((

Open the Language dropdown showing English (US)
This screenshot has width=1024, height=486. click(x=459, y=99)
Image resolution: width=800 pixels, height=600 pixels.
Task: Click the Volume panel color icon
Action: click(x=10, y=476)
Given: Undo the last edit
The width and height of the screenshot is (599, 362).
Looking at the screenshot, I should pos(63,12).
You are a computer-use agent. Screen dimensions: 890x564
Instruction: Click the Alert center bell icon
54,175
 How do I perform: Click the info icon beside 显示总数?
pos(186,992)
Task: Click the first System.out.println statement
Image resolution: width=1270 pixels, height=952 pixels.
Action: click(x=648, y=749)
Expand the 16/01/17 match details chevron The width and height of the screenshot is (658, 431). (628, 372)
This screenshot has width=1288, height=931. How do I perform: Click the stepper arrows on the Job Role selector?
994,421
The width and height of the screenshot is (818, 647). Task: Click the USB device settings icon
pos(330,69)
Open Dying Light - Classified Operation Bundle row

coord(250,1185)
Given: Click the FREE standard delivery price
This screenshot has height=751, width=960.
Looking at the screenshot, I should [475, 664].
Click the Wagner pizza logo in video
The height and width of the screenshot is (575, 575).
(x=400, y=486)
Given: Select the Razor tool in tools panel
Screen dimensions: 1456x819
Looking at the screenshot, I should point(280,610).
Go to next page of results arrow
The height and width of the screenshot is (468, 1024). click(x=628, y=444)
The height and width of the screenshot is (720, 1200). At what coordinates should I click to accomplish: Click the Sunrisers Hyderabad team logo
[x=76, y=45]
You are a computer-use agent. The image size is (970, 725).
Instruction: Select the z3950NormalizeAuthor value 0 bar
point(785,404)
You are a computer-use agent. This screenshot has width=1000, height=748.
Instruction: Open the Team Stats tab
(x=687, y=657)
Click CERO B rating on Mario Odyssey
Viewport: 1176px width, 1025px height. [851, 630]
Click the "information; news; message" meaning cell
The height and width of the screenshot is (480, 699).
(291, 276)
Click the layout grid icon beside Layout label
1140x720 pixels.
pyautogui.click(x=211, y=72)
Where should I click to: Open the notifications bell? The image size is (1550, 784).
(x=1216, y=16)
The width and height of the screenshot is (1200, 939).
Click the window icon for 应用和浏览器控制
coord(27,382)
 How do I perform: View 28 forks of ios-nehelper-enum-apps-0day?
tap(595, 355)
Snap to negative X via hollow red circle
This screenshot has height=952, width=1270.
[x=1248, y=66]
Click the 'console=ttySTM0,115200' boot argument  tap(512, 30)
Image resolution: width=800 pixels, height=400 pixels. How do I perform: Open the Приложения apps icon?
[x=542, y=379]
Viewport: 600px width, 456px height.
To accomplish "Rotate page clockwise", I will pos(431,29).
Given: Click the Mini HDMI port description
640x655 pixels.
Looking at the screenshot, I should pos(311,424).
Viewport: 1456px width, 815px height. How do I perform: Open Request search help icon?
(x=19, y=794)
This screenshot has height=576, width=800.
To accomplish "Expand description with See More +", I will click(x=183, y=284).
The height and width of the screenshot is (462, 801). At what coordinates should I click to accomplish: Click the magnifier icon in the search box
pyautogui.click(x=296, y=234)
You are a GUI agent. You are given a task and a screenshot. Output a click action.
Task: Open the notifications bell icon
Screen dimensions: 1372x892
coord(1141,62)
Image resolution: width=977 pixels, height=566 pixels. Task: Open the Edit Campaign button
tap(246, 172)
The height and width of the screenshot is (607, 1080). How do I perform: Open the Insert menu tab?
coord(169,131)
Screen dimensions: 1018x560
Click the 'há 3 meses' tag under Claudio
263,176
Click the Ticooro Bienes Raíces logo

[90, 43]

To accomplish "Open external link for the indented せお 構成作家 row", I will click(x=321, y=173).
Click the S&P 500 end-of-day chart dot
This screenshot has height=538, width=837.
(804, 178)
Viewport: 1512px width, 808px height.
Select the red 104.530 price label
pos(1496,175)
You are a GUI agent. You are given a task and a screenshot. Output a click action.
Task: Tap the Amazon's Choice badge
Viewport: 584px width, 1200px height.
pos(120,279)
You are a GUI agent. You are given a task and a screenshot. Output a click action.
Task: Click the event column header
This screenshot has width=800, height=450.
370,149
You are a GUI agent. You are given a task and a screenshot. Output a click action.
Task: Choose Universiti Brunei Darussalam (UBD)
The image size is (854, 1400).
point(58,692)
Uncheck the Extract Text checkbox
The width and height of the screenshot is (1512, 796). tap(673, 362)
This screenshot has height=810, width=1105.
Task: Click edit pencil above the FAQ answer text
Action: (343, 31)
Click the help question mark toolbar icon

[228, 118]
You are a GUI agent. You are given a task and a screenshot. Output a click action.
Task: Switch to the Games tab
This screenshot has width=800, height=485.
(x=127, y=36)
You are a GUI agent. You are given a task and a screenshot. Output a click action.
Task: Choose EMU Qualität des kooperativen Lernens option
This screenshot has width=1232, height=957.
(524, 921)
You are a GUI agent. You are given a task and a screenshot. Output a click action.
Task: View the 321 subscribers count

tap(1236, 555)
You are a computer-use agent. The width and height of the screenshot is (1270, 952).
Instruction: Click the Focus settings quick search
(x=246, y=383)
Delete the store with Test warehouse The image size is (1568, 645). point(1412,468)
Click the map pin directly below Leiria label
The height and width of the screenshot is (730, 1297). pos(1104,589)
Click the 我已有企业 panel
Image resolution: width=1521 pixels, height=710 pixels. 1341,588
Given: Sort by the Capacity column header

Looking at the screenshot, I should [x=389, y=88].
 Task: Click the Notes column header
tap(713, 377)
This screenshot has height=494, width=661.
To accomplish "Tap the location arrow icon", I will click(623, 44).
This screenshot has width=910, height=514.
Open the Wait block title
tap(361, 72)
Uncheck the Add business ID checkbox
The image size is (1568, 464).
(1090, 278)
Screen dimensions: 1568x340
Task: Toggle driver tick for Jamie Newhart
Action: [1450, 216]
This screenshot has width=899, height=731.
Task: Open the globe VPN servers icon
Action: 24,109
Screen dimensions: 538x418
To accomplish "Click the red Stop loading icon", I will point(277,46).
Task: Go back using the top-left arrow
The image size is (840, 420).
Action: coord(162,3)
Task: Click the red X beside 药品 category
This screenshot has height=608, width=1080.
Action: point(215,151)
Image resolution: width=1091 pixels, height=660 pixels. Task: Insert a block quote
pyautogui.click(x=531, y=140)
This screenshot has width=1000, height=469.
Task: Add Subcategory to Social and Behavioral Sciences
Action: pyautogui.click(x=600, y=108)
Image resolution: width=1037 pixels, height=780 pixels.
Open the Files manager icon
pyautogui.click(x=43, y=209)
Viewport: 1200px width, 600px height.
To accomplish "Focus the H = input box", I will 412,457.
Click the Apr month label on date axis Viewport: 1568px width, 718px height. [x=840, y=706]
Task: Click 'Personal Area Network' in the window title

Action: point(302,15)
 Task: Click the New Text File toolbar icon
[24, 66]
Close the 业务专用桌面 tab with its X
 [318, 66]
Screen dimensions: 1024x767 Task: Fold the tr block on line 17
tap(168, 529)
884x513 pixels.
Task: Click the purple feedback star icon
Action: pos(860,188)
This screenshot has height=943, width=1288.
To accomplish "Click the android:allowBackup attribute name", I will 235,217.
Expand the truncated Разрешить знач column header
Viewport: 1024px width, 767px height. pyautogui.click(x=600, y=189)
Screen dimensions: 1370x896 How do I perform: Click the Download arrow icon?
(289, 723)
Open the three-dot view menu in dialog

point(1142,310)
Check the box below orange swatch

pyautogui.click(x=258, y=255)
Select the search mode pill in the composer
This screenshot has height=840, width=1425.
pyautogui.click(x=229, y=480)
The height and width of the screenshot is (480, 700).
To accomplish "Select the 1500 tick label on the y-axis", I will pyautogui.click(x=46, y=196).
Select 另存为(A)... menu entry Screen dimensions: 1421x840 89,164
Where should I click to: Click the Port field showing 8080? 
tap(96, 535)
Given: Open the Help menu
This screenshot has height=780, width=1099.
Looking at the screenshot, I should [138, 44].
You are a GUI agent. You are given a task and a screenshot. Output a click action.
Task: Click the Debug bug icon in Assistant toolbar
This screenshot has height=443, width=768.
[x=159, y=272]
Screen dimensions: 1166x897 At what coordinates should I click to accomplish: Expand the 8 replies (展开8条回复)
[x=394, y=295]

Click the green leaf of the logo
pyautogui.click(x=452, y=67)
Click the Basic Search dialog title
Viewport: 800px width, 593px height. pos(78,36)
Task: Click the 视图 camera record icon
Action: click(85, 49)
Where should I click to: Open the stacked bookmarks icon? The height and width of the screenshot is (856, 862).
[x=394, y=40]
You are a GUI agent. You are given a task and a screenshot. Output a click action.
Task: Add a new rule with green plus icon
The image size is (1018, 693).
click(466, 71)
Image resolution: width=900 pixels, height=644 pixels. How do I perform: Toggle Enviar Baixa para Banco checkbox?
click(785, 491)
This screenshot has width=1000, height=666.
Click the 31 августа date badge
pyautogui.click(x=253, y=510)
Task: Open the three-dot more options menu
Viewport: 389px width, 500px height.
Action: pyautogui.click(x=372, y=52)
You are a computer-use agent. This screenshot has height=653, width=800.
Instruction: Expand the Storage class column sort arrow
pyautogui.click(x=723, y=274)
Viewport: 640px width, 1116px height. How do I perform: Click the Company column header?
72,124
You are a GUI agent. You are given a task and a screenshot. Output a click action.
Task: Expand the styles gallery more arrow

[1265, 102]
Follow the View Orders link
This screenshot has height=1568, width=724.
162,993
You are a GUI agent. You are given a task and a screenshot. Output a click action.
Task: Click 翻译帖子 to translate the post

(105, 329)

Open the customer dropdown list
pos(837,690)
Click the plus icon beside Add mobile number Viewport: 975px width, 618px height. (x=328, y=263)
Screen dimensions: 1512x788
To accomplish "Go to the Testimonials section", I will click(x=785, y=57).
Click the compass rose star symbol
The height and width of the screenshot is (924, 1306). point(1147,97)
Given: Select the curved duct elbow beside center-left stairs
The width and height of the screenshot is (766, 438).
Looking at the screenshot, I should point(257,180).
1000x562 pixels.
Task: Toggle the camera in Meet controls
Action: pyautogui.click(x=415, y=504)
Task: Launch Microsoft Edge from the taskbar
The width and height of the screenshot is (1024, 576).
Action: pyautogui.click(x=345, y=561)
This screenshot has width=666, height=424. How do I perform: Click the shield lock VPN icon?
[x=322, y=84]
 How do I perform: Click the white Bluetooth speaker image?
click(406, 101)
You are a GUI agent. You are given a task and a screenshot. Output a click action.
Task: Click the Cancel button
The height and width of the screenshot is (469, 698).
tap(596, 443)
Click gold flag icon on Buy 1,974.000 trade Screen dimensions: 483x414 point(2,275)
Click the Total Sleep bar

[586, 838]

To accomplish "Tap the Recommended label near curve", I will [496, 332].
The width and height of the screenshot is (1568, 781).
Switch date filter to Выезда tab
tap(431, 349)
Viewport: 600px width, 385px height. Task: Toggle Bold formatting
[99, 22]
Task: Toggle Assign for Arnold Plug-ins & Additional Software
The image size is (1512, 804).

))

What the task requires —
The entries above hold a line with "Task: View the 321 subscribers count" and a later line with "This screenshot has width=910, height=514.". Write out exactly those lines and all lines between, nothing more.

Expected answer —
Task: View the 321 subscribers count

tap(1236, 555)
You are a computer-use agent. The width and height of the screenshot is (1270, 952).
Instruction: Click the Focus settings quick search
(x=246, y=383)
Delete the store with Test warehouse The image size is (1568, 645). point(1412,468)
Click the map pin directly below Leiria label
The height and width of the screenshot is (730, 1297). pos(1104,589)
Click the 我已有企业 panel
Image resolution: width=1521 pixels, height=710 pixels. 1341,588
Given: Sort by the Capacity column header

Looking at the screenshot, I should [x=389, y=88].
 Task: Click the Notes column header
tap(713, 377)
This screenshot has height=494, width=661.
To accomplish "Tap the location arrow icon", I will click(623, 44).
This screenshot has width=910, height=514.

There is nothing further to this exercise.